After a festive exam during which the gynecologist rooted fruitlessly for the Mirena strings and announced it was possible things had “migrated,” I was sent for an ultrasound, which was highly unpleasant because 1) it was the Drink a Shit-Ton of Water Then Try Not To Burst Like a Rubber-Banded Watermelon While We Make You Sit in a Waiting Room for a Good Twenty-Five Minutes Past Your Appointment Time type of ultrasound, and 2) once the familiar gooey-abdomen scan was completed, she switched to the interior method, if you know what I mean and I hope you don’t. Basically that entails having something that looks like a vacuum cleaner attachment crammed right up in your business and all I can say about that is 0/10, would not recommend.

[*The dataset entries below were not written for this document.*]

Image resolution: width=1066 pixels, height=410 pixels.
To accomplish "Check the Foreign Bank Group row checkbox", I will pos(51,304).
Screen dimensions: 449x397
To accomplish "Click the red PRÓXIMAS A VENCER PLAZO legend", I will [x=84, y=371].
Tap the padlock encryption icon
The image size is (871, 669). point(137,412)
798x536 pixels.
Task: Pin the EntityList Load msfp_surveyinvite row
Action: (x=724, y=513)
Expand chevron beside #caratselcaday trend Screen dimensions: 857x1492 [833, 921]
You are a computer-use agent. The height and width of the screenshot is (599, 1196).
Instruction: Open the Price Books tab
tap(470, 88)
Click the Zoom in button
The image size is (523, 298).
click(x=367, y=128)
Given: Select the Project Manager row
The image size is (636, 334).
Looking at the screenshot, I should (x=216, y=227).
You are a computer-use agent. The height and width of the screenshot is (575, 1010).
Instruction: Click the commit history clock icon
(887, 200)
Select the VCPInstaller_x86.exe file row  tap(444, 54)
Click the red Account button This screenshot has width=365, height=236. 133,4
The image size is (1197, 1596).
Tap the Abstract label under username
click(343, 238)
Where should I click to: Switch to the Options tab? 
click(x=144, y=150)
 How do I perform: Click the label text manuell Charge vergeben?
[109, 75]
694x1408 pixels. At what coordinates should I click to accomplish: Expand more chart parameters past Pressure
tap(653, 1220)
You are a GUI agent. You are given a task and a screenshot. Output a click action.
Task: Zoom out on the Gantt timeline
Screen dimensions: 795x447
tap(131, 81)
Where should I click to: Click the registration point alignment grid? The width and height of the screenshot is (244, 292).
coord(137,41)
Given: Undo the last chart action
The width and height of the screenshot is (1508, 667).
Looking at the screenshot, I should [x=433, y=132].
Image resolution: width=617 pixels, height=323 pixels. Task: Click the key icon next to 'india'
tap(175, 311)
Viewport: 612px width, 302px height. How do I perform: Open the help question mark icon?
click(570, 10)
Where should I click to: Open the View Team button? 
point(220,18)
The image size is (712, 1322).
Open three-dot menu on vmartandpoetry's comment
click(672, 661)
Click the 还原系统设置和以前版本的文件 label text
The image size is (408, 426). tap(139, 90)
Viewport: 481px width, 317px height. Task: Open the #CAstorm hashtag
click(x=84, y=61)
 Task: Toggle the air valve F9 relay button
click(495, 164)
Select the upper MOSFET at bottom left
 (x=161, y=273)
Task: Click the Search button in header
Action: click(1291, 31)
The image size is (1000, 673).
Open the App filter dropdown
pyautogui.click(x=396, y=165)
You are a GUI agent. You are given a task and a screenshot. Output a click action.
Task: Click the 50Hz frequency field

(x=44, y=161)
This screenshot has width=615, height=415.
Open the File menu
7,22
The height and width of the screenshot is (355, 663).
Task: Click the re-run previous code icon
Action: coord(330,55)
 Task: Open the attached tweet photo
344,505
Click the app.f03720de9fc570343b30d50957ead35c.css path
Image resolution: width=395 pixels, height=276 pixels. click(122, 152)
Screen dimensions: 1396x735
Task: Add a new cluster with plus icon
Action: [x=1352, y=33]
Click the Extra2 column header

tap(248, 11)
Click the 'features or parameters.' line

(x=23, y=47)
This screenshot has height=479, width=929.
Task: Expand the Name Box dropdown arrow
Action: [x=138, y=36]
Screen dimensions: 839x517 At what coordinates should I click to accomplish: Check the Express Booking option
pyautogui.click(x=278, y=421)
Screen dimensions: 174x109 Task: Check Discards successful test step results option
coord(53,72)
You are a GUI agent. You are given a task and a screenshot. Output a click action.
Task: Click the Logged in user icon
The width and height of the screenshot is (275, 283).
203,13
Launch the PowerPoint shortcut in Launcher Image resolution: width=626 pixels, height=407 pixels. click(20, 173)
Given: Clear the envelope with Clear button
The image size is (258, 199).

Anyway, the good news was that my IUD was determined to be in its correct location and presumably not rampaging around wreaking internal havoc, the less-awesome news is I have uterine fibroids. Specifically, the pedunculated variety of fibroids, which totally sounds like some sort of Harry Potter spell but apparently means “benign tumors that grow on a fucking stalk, can you believe that shit? A STALK.”
My doctor explained my various options: do nothing/wait and see, have them snipped away laparoscopically, or: hysterectomy. His recommendation was for the hysterectomy, since in his opinion opting for a permanent solution was preferable to potentially having to repeat the less-invasive options.
I was a little shocked about this turn of events — like, dude, I came in because I thought my IUD was running low on anti-baby juice or some such thing, and you’re telling me I might need to have a body organ blown out the airlock? — but after talking with some folks who had similar procedures, I eventually felt ready to give his suggestion some serious consideration. Just get ‘er done, you know? Present my uterus with a commemorative plaque (“For Exemplary Service During 2005 and 2008”) and send it packing.
Then I broke my leg and that sort of snagged my full attention for a while. By the time I was back to walking without a brace and could re-focus on the uterine situation (STAAAALKS), I realized that nothing felt serious enough to warrant surgery. There is bleeding each month, but we’re talking “mildly inconvenient,” not “elevator scene from The Shining.” I do tend to experience some of the symptoms associated with fibroids — bloating, indigestion, pressure — but let’s be honest, it’s impossible to tell if that’s because of a legit medical condition or because I’m almost 43 and frequently reward myself for a kale-heavy lunch by upending an entire jumbo-sized bag of peanut M&Ms into my food-hole.
I seem to have settled on the wait and see strategy without having made an actual informed decision one way or the other, but I figure as long as my life is impacted in a mostly minimal way, I can leave the fibroids to whatever it is they’re up to in there (bobbing around like kelp, playing tetherball?).
Pedunculated anything feels like a peevish sort of health issue to have, though. Like, part of my body just went all freaky and started growing a bunch of Dr. Seuss-looking crap for no reason? Nice, Ron.